Réunion du mercredi 7 octobre 2020 à 14h00
Commission d'enquête sur l'évaluation des politiques publiques de santé environnementale

Raymond Cointe, directeur général de l'Institut national de l'environnement industriel et des risques (Ineris) :

Il m'est difficile de répondre d'un point de vue général. Du point de vue de l'Ineris, nous regardons surtout comment nous articuler au mieux avec l'ensemble des opérateurs qui interviennent, notamment dans le domaine santé-environnement.
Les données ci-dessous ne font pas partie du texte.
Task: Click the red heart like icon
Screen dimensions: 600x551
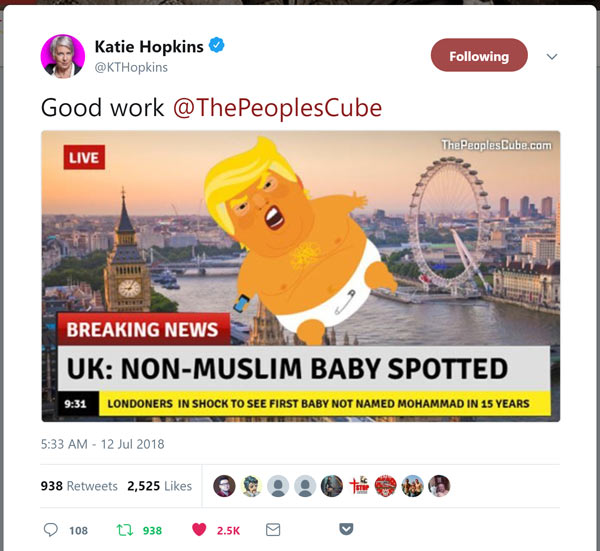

Nous sommes dans un contexte assez contraint en matière d'effectifs, peut-être de façon particulièrement importante dans le cas de l'Ineris du fait que nous sommes sous la tutelle du ministère de l'environnement. Nous sommes obligés de faire des choix dans nos domaines prioritaires d'intervention. Encore plus que d'habitude, nous sommes amenés dans ces choix à éviter la redondance avec les autres opérateurs et à développer autant que possible les partenariats. La question de la redondance ou de la clarification du positionnement de certains opérateurs aurait pu se poser dans le passé mais, dans le domaine de la santé environnementale, c'est de moins en moins le cas.
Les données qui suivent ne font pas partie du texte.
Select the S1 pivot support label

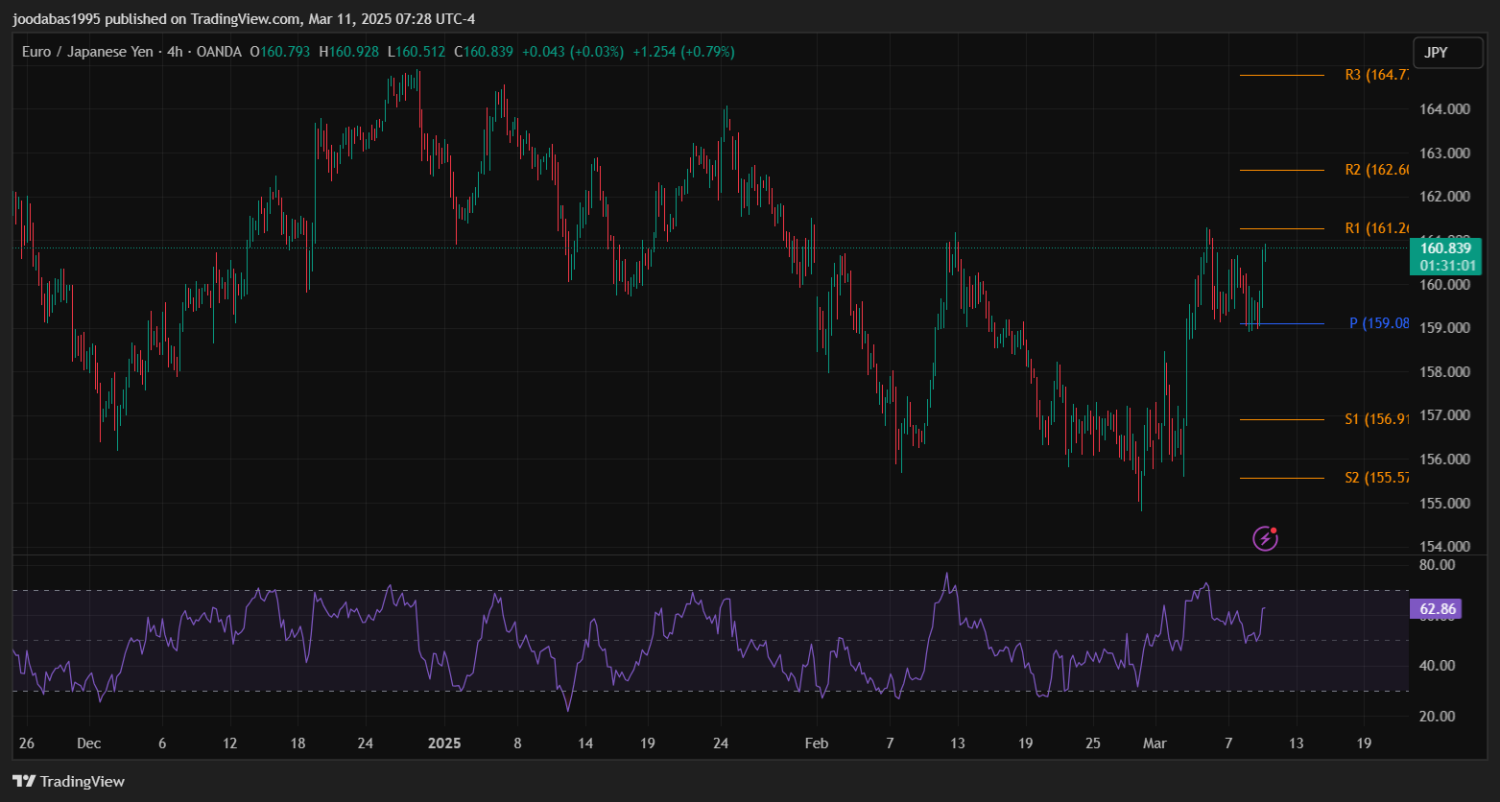pos(1376,419)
Notre souci est de maintenir notre vision globale. L'expérience récente de l'incendie de Lubrizol nous montre bien l'importance de traiter en parallèle les questions de risque accidentel et de risque chronique. Dans le cas de Lubrizol, nous avons pu nous articuler de manière très fluide avec l'ANSES. L'ANSES et l'Ineris ont été saisis conjointement sur le volet post-accidentel, dans les premiers jours après l'incendie. La valeur ajoutée évidente de l'Ineris est l'évaluation de la situation liée à l'incendie, ce que nous appelons dans le jargon technique le « terme source », c'est-à-dire l'identification des polluants libérés lors des premières campagnes d'analyses et de mesures dans le domaine de la santé environnementale. L'ANSES a de son côté la compétence dans le domaine alimentaire et nous avons travaillé ensemble pour fournir les premières évaluations du risque.

Une autre de nos principales préoccupations est celle de la donnée dans le domaine santé-environnement, particulièrement des données environnementales. Nous avons un certain nombre de bases de données que nous opérons nous-mêmes tandis que d'autres sont opérées par d'autres opérateurs. Le plus raisonnable à moyen terme serait de s'assurer de l'interopérabilité de l'ensemble de ces bases de données pour bénéficier d'une vision globale en temps réel dans le cas de situations accidentelles, en temps raisonnable pour les autres sujets. Ces données seront de plus en plus indispensables pour les travaux des uns et des autres en matière d'évaluation des risques.